Una locuzione che, ripensandoci, non è per niente remota. In Cina nulla sfugge all’occhio dello Stato: l’obiettivo è quello di sorvegliare costantemente, modernizzando i sistemi di controllo sulla popolazione installando delle telecamere ad ogni angolo della città, munite di riconoscimento facciale e vocale. Nel 2016 in Cina erano già presenti 176 milioni di telecamere di sorveglianza: entro il 2020 ne verranno installate altre 450 milioni, l’obiettivo è quello di coprire l’intero paese. Il sistema Skynet, così chiamato, nasce principalmente per regolare e combattere la criminalità (alcune persone sono state realmente arrestate proprio grazie alle identificazioni facciali e comportamentali). Ha iniziato a permeare però sempre di più nelle azioni quotidiane quali ordinare un caffè, pagare nei negozi, utilizzare il proprio viso come carta d’imbarco, o utilizzato nelle scuole per “schedare” gli alunni. Quel totalitarismo imperfetto di cui parla Amendola nel corso del ‘900 si sta trasformando oggi in un totalitarismo digitalizzato. Molti studiosi hanno però espresso il timore che questa invadenza sia sempre di più non solo un modo per incasellare i cittadini in “buoni” e “cattivi” in base ai loro comportamenti sociali ma anche per incenerire ogni tipo di dissenso verso il regime.

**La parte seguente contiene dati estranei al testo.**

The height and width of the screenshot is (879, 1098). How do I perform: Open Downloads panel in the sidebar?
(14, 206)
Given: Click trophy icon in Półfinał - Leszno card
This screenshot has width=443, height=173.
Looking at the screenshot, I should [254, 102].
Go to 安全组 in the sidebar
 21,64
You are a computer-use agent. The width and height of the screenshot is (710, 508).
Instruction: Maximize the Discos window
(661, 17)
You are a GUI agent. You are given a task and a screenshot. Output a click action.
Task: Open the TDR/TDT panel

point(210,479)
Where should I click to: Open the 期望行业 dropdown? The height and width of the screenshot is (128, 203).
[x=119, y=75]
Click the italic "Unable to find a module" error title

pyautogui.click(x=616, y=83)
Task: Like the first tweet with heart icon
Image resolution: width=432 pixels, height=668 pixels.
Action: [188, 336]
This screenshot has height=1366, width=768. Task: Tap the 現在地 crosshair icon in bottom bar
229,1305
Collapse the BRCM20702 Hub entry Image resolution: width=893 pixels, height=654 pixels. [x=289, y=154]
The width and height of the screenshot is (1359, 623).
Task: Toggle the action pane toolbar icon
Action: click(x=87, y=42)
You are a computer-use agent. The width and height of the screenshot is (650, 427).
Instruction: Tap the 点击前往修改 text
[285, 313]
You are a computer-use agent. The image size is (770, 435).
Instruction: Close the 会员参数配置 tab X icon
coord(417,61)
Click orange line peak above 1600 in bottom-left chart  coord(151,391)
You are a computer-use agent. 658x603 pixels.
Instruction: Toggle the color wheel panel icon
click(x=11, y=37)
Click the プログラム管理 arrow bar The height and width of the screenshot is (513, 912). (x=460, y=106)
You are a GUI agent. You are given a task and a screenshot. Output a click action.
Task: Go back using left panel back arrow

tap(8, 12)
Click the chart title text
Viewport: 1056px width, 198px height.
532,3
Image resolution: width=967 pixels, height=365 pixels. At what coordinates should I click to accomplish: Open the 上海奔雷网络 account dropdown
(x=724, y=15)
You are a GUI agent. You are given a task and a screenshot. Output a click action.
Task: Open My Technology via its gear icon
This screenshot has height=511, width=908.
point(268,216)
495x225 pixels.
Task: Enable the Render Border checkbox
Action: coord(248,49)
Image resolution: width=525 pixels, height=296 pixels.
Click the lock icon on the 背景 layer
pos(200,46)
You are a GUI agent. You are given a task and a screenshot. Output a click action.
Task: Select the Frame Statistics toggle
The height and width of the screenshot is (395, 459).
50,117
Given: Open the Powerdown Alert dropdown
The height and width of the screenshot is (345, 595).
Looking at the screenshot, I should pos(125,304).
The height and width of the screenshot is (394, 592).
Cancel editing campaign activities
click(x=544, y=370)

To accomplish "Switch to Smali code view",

In particolare il docente di Scienze politiche Titus C. Chen, della National Sun Yat-sen University di Taiwan ha definito questo sistema come una “moderna forma di ingegneria politica”. L’espressione è interessante perché inserisce il concetto di “politica”, proprio perché questa nuova tecnologia invadente sta diventando anche la modalità propagandistica per evitare che le persone possano prendere iniziative proprie e massificarle totalmente diventando quella che Gustave Le Bon chiamava “folla”, identificando nella stessa quella peculiarità pericolosa e omologante.

Stiamo davvero diventando frutto di una produzione seriale o potremmo ancora conservare quel briciolo di individualità che ci contraddistingue come uomini? La domanda è interessante quanto complicata, c’è però un risvolto positivo in tutto questo. La consapevolezza dell’essere pervasi dalla tecnologia, anche quando essa entrerà totalmente nelle nostre vite, non surclasserà la nostra capacità di frenarla, di continuare a pensare con la nostra mente e, si spera, preservare un po’ di capacità di discernimento.